Collected data entries ▸

========================

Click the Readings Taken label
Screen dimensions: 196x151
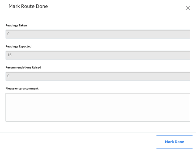tap(16, 25)
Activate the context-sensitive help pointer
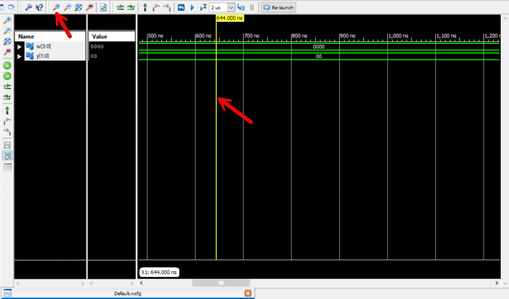509x299 pixels. [x=39, y=7]
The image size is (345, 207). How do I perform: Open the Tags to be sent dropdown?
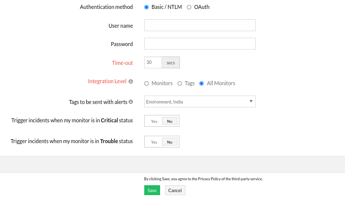[x=199, y=102]
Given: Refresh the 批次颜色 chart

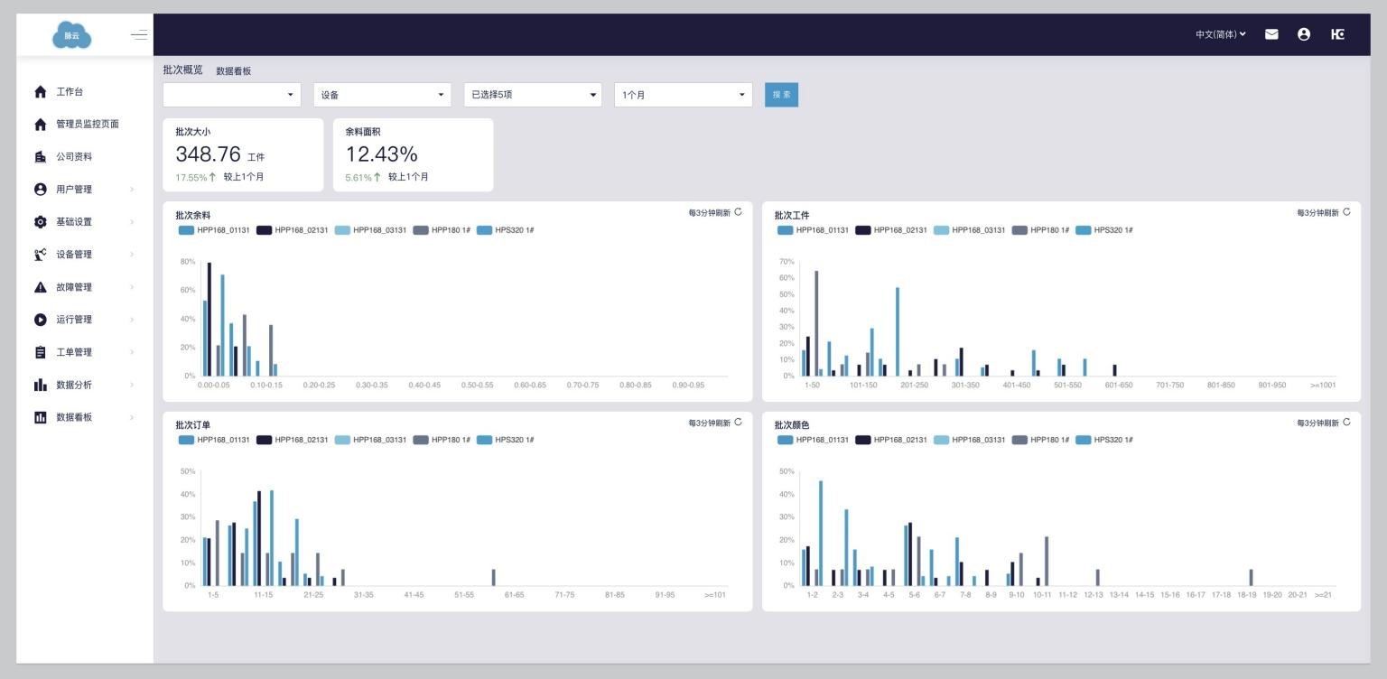Looking at the screenshot, I should pyautogui.click(x=1346, y=423).
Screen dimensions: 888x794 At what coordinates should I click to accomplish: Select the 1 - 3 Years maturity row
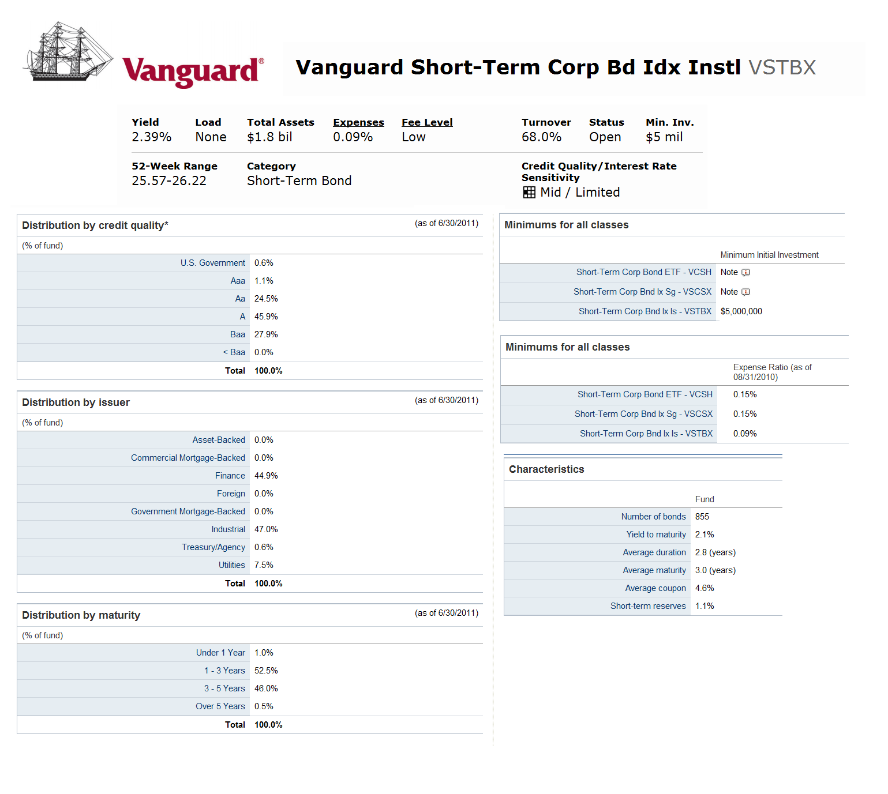pos(224,670)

========================

Task prompt ▸
Could you repeat all of the data exactly, minus the pictures?

Task result ▸
Click the Readings Taken label
Screen dimensions: 196x151
tap(16, 25)
Activate the context-sensitive help pointer
509x299 pixels. [x=39, y=7]
The image size is (345, 207). How do I perform: Open the Tags to be sent dropdown?
[x=199, y=102]
Given: Refresh the 批次颜色 chart

Looking at the screenshot, I should pyautogui.click(x=1346, y=423).
Screen dimensions: 888x794 At what coordinates should I click to accomplish: Select the 1 - 3 Years maturity row
pos(224,670)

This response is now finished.